熟年の文化徒然雑記帳

徒然なるままに、クラシックや歌舞伎・文楽鑑賞、海外生活と旅、読書、生活随想、経済、経営、政治等々万の随想を書こうと思う。

ジョウビタキが帰ってきた

2007年12月09日 | 花鳥風月・日本の文化風物・日本の旅紀行
   先月から、ジョウビタキが一羽、素早く庭木の間を移動している。
   チベットからか、或いは、バイカル湖からか、北の国から帰ってきた。
   雀くらいの大きさのこの小さな鳥が、晩秋になると、毎年私の庭を訪れてくれるが、一度訪れると死ぬまで必ず同じ場所を訪れると言うのだから、毎年来てくれる同じジョウビタキに違いない。
   よく病気もせずに、遠い国から帰って来てくれたと言う気持ちで一杯である。

   殆ど休む場所も止まる所もない大海原をどうして渡ってくるのか、昔「人の話を聞かない男と地図が読めない女」と言う本がベストセラーになったが、女の場所音痴などと言った次元の話ではなく、いくら本能的とは言っても驚異的な帰巣本能である。
   しかし、バカな人間が、こんなに素晴らしい生き物達が生きている地球環境を破壊し、地球温暖化の為に、一年に何万種と言う動植物を絶滅させているのである。

   ところで、文明化した人間は、知能が進み、本能を忘れてしまって、食べることも子供を作ることも教えて貰わなければ分からなくなってしまった。一年くらい行かないと道を忘れてしまって、同じ所へ行くのに道に迷うと言うのはしょっちゅうである。さて、本能を忘れた人間が幸せかどうかは分からない。
   

   ジョウビタキは、縄張り争いが激しい鳥だということで、群れることは全くなく、何時も一匹オオカミで単独行動。腹部のオレンジ色が鮮やかなオスと違って、メスは少し灰色がかった地味な色らしいが、見たことがない。メスとも行動をともにしないと言うのである。
  キッキッ、カッカッと鳴いているように聞えるのだが、この鳴き声が火打石の打つ音に似ているので「火焚き」と言うことで、これがジョウビタキの名前が付いた由縁だと言う嘘のような話がある。
   羽に白い斑点模様があるのでモンツキドリとも呼ぶようだが、地味な色合いの野鳥の多い日本には良く目立つ中々スマートな綺麗な鳥である。
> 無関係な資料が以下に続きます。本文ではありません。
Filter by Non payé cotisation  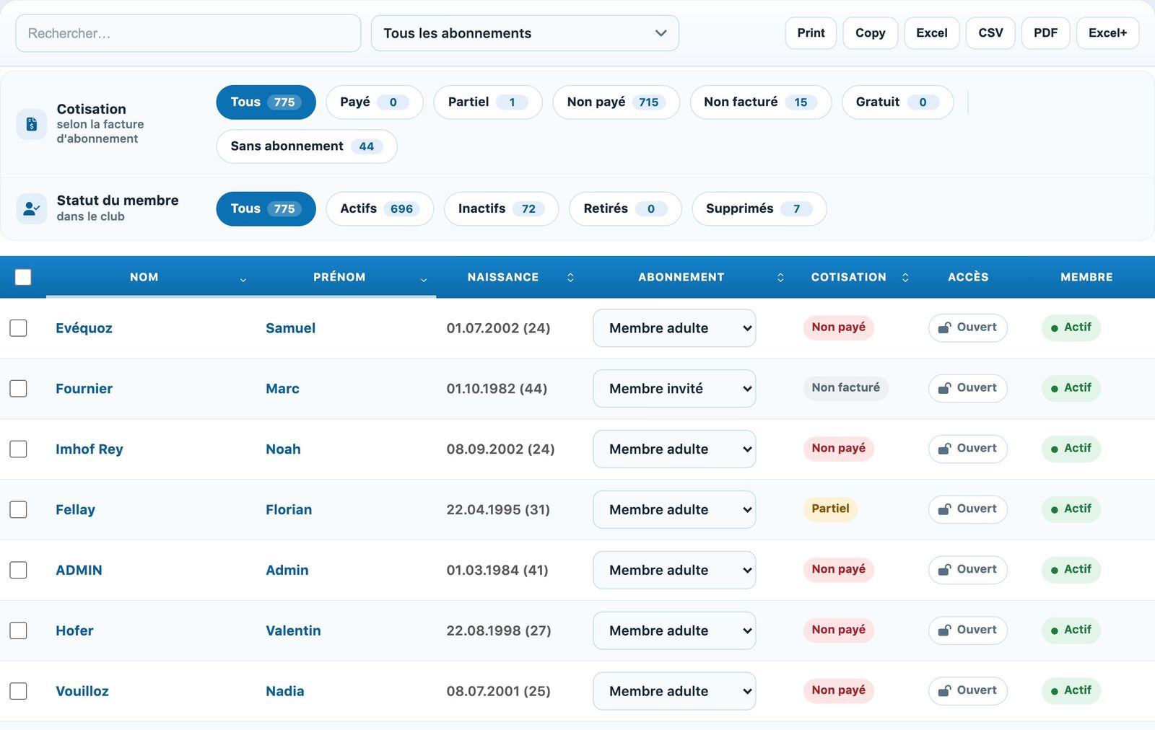coord(616,102)
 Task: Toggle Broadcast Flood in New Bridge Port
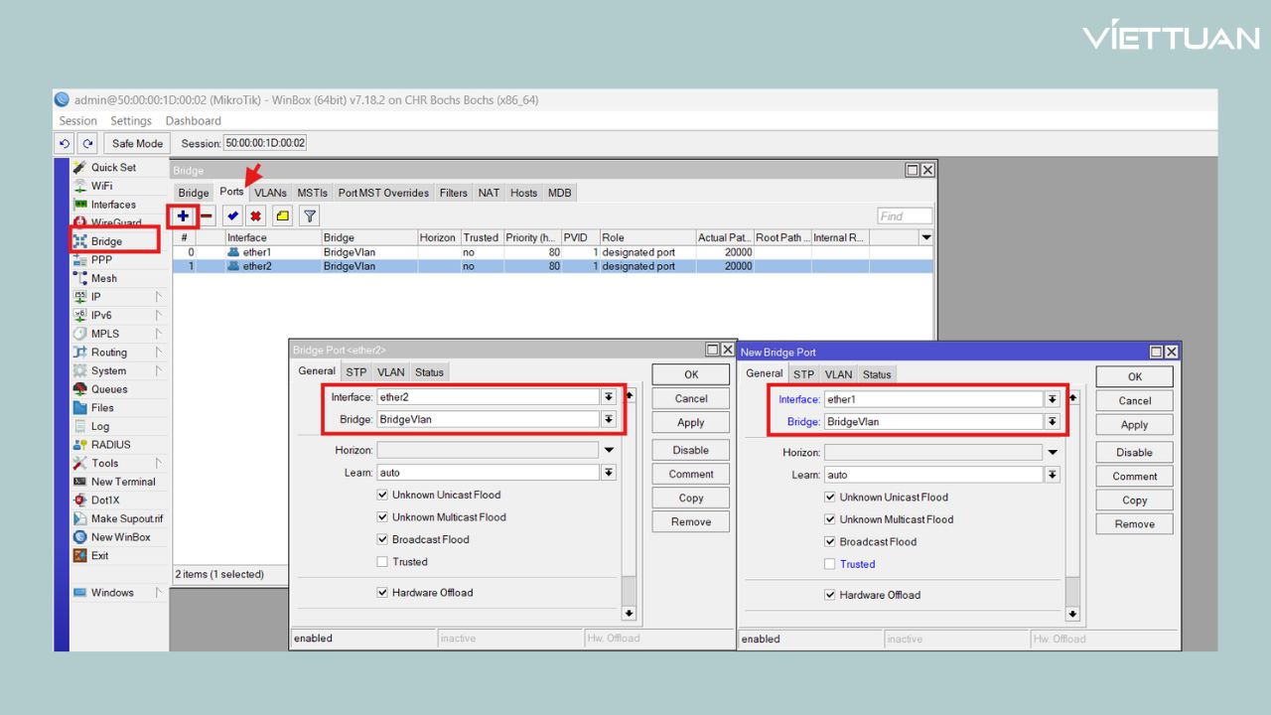[x=830, y=542]
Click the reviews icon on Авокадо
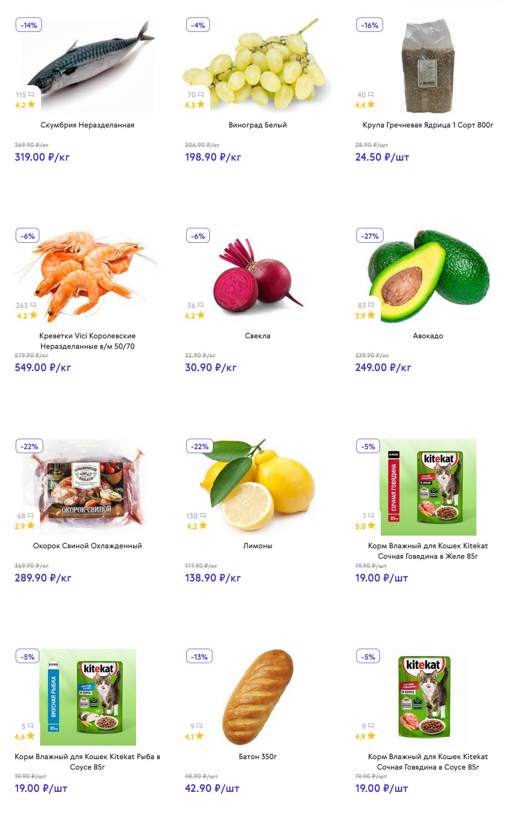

   ところで、今わが庭を訪れている野鳥は、ヒヨドリと雀、それに、キジバトである。
   キジバトは、朝早くからクーッ、クーッと喧しい。
   ヒヨドリは、ムラサキシキブの実を殆ど食べつくしたが、咲き始めた椿の花びらをかじって困る。先日も、開花直前の綺麗な賀茂本阿弥の蕾を台無しにしてしまった。今年は、ブルーベリーの白い小花を殆ど食べ尽くしてしまったので、来年は防鳥網でも張ろうかと思っている。
   雀は、米の収穫時期には大群が飛来していたが、今では、数羽づつ庭の中をせわしく歩き回っている。

   庭の椿は、西王母、紅妙蓮寺、それに、相模ワビスケと一子ワビスケが咲いている。
   それに、山茶花に近い寒椿が、ひっそりと咲いている。
   派手で垣根などには重宝するが、花びらがぱらぱらと落ちるのが嫌いで、私は、山茶花は一本も植えていない。
   今年は、庭木を思い切ってすっぱりと剪定したので、庭が明るくなった感じで見通しが良くなった。
   最近は、枯葉を集めて焚き火などと言うことが出来なくなってしまったので、不便になって来たが、少しづつ意識しながら大地に漉き込んで戻すことにしている。その所為ばかりでもなかろうが、家を建てた時には砂や石交じりの土壌であったが、この頃では、豊かな黒っぽい土になって花木には優しくなって来た感じである。
   私の小さな宇宙空間だが、花木が呼吸をし、色々な鳥や虫たちが生まれ育ち息づいているのが嬉しい。